#### [Exercise]
Set the entries down again exactly; none may be skipped.
○ ○ ○ ○
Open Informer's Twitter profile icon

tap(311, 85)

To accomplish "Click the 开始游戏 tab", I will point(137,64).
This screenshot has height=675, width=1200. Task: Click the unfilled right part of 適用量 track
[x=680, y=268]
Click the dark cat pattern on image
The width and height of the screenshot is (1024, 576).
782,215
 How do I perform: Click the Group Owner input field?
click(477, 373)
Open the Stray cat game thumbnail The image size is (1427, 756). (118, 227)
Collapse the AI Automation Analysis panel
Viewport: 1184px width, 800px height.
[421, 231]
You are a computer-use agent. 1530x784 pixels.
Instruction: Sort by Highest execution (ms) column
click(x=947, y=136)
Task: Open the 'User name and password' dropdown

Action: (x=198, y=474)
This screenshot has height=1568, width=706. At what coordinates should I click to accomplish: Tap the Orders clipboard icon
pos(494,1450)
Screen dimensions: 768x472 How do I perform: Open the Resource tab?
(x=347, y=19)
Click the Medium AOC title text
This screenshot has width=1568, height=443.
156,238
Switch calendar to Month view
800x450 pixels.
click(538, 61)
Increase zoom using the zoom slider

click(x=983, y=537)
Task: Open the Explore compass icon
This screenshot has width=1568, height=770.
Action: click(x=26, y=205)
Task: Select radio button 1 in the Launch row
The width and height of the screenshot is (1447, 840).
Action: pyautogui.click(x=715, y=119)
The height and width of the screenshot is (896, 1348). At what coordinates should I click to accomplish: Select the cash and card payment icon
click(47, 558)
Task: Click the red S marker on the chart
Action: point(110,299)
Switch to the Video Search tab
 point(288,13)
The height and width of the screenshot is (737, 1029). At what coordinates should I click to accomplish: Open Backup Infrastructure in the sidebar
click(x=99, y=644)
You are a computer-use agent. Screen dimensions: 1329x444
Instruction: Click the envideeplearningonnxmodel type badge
○ ○ ○ ○
#### [Expected answer]
Open Informer's Twitter profile icon

tap(311, 85)

To accomplish "Click the 开始游戏 tab", I will point(137,64).
This screenshot has height=675, width=1200. Task: Click the unfilled right part of 適用量 track
[x=680, y=268]
Click the dark cat pattern on image
The width and height of the screenshot is (1024, 576).
782,215
 How do I perform: Click the Group Owner input field?
click(477, 373)
Open the Stray cat game thumbnail The image size is (1427, 756). (118, 227)
Collapse the AI Automation Analysis panel
Viewport: 1184px width, 800px height.
[421, 231]
You are a computer-use agent. 1530x784 pixels.
Instruction: Sort by Highest execution (ms) column
click(x=947, y=136)
Task: Open the 'User name and password' dropdown

Action: (x=198, y=474)
This screenshot has height=1568, width=706. At what coordinates should I click to accomplish: Tap the Orders clipboard icon
pos(494,1450)
Screen dimensions: 768x472 How do I perform: Open the Resource tab?
(x=347, y=19)
Click the Medium AOC title text
This screenshot has width=1568, height=443.
156,238
Switch calendar to Month view
800x450 pixels.
click(538, 61)
Increase zoom using the zoom slider

click(x=983, y=537)
Task: Open the Explore compass icon
This screenshot has width=1568, height=770.
Action: click(x=26, y=205)
Task: Select radio button 1 in the Launch row
The width and height of the screenshot is (1447, 840).
Action: pyautogui.click(x=715, y=119)
The height and width of the screenshot is (896, 1348). At what coordinates should I click to accomplish: Select the cash and card payment icon
click(47, 558)
Task: Click the red S marker on the chart
Action: point(110,299)
Switch to the Video Search tab
 point(288,13)
The height and width of the screenshot is (737, 1029). At what coordinates should I click to accomplish: Open Backup Infrastructure in the sidebar
click(x=99, y=644)
You are a computer-use agent. Screen dimensions: 1329x444
Instruction: Click the envideeplearningonnxmodel type badge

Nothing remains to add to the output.